To get an unbounded approach off the ground we need ethics (an ethic of caring and sharing). We need psychology (consider Lindner`s and Hartling`s studies of dignity and humiliation; consider assuring normal moral development at least up to Kohlberg`s stage three; paying attention to Maslow`s higher needs, not just to paying enough money to keep the lights on and pay the rent; Viktor Frankl`s meaning and purpose: Erikson`s insights on identity….). Ongoing conversations and learning on such “soft” topics make unbounded solutions “outside the box” feasible. (For examples see www.unboundedacademy.org)

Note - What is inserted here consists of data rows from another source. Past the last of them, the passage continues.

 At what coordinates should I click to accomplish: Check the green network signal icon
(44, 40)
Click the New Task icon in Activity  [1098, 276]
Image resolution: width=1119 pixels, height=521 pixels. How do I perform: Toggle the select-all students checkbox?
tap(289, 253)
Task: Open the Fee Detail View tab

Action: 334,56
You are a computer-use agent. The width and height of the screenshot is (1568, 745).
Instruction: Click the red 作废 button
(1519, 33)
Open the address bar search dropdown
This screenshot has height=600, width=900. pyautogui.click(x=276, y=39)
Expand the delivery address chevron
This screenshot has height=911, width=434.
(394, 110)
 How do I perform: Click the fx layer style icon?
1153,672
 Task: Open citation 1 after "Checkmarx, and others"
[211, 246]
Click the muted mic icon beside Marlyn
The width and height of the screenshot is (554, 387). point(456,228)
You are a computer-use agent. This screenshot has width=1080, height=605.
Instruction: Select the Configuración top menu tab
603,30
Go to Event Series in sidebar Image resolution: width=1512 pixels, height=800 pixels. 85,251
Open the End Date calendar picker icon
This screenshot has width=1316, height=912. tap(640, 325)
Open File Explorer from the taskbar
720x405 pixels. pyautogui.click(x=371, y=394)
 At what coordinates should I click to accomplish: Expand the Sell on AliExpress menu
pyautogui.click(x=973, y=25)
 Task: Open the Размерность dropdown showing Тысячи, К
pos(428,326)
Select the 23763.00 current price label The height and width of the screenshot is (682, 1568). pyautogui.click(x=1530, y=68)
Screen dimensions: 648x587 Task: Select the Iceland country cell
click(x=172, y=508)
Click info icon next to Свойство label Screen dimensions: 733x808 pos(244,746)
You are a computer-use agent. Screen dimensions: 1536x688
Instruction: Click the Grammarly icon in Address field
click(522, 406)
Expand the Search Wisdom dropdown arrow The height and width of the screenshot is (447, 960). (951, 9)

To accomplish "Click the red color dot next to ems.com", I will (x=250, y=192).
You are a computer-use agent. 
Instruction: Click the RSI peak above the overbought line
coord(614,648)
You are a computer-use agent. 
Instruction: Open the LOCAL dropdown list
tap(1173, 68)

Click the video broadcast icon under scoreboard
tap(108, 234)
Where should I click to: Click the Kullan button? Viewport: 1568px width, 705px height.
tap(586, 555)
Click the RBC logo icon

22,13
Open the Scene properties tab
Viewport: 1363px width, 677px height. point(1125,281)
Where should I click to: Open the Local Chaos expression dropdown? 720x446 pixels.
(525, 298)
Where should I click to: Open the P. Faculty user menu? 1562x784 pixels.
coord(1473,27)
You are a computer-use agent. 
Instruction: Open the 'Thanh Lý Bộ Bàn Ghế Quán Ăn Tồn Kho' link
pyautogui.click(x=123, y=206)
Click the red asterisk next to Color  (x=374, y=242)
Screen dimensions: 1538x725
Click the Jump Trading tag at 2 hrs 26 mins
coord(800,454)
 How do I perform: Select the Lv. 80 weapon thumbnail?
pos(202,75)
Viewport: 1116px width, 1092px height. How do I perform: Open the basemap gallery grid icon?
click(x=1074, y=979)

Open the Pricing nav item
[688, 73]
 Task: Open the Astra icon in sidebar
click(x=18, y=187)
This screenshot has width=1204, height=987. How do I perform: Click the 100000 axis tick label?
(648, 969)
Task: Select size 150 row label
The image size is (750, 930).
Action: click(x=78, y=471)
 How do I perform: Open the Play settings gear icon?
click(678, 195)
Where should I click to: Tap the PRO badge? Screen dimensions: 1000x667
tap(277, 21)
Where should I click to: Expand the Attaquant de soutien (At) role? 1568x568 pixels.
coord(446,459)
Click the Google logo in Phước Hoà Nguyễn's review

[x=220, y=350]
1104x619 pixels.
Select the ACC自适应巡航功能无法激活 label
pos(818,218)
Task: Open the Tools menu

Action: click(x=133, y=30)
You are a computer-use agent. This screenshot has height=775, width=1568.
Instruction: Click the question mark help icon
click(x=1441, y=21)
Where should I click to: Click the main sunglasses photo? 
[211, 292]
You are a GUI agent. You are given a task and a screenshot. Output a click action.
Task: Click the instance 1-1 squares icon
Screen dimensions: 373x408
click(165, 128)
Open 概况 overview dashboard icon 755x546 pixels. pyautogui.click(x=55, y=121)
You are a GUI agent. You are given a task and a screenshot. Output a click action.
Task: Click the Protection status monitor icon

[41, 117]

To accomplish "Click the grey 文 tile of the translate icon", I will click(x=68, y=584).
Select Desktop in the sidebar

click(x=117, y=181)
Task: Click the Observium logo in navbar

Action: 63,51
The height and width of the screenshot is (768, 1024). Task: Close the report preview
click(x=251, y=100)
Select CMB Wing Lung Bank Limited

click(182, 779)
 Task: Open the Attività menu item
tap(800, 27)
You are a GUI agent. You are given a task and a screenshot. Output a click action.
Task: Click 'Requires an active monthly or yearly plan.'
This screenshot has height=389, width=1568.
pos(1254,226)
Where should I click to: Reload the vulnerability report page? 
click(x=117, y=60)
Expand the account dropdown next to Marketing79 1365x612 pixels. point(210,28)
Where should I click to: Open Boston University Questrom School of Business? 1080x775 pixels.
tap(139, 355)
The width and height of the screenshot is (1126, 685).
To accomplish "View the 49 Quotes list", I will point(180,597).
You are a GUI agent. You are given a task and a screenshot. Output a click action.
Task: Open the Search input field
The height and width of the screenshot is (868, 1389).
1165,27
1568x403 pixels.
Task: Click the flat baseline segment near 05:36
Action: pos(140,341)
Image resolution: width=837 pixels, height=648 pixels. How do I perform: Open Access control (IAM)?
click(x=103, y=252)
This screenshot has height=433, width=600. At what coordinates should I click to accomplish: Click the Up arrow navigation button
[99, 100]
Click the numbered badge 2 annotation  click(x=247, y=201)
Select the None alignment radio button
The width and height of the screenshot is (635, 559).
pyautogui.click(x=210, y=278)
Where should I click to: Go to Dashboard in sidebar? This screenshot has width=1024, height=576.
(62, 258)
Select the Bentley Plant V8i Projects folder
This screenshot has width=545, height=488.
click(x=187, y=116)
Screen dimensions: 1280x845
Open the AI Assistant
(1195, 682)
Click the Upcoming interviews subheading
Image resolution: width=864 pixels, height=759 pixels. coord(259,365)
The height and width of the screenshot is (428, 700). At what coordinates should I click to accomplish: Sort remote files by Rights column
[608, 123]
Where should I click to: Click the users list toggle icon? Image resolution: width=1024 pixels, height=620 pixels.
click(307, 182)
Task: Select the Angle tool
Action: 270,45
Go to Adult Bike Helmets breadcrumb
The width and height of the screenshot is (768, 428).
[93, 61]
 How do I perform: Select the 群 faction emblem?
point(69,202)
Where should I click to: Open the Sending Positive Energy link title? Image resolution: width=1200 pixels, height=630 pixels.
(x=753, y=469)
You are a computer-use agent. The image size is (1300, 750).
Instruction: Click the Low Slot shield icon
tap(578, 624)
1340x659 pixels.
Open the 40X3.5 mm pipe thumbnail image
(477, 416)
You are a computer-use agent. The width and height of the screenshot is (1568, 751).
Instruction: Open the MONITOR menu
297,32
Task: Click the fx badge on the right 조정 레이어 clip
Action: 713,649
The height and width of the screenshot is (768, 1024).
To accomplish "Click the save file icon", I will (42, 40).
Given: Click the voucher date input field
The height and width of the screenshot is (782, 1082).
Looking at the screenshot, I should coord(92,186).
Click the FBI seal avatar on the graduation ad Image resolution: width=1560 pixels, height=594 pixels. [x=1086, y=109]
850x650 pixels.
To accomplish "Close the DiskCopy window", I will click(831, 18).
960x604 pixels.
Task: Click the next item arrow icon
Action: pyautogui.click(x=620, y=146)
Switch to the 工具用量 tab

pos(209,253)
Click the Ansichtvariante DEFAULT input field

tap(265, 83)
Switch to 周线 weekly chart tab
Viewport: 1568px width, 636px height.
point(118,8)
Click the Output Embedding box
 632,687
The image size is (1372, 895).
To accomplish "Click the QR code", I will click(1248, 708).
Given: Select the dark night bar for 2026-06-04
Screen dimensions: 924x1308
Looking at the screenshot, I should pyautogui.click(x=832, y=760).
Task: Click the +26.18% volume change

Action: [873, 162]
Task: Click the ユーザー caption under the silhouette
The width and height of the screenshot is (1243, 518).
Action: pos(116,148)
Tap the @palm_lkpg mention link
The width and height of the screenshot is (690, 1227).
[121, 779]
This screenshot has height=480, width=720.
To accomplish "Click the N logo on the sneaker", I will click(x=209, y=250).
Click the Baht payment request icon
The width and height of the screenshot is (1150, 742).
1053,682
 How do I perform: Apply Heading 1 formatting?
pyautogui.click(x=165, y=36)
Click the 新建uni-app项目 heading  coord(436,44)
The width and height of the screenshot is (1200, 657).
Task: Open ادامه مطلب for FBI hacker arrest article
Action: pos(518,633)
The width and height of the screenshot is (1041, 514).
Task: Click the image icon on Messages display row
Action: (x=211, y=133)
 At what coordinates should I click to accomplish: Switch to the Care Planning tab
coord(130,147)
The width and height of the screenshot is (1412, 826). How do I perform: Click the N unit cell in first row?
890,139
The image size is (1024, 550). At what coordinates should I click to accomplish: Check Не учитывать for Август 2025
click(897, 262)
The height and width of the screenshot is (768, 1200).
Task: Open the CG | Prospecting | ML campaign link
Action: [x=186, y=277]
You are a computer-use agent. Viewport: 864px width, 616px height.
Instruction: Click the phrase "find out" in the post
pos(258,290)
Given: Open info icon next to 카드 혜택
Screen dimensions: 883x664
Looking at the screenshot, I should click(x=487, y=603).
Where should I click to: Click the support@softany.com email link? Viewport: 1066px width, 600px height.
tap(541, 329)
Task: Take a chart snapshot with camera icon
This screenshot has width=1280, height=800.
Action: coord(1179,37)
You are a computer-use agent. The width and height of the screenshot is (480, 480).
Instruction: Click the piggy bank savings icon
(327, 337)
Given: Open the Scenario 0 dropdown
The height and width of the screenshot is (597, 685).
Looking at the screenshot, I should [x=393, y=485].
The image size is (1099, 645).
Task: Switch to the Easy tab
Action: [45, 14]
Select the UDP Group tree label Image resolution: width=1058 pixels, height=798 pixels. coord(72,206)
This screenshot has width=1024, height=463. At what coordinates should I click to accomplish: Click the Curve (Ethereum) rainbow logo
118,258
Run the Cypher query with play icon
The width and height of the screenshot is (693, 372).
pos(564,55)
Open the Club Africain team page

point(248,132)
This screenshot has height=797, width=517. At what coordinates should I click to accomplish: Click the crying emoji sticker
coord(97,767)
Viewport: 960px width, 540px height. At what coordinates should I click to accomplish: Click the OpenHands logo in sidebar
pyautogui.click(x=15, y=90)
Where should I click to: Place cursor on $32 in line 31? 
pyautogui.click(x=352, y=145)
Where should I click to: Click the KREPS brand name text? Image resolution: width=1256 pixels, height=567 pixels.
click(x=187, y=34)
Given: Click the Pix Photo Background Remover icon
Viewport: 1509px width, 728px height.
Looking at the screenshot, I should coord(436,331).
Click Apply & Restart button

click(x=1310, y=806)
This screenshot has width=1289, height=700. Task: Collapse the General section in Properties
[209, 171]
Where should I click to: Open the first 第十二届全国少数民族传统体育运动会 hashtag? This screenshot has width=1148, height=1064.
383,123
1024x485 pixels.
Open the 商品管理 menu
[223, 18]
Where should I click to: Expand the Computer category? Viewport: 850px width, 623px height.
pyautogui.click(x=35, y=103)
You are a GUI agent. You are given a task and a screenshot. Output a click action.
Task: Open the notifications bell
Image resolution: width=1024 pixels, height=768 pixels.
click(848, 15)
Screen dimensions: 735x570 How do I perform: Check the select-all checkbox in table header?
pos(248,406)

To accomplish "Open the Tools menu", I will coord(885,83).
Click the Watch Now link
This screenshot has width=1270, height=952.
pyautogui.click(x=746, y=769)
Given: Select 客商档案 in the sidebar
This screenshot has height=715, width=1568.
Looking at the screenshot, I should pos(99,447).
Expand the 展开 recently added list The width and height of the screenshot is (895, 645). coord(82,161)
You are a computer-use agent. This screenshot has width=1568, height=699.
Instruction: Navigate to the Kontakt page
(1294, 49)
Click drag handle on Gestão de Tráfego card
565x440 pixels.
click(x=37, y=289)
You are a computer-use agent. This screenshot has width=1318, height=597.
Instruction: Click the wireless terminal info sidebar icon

The key economic change is, as Keynes said, not so much learning new ideas as freeing ourselves from the grip of old ideas. It is emancipation from the illusion that economic development, investor-friendly politics, or education, or microcredit, or law and order, or everyone becoming an entrepreneur, and/or mass therapy curing addictions that make many people unemployable,; and so on and on … will somehow magically create revenues from sales large enough to pay dignity sustaining wages (or mini business profits) to everybody in the world who needs a good job.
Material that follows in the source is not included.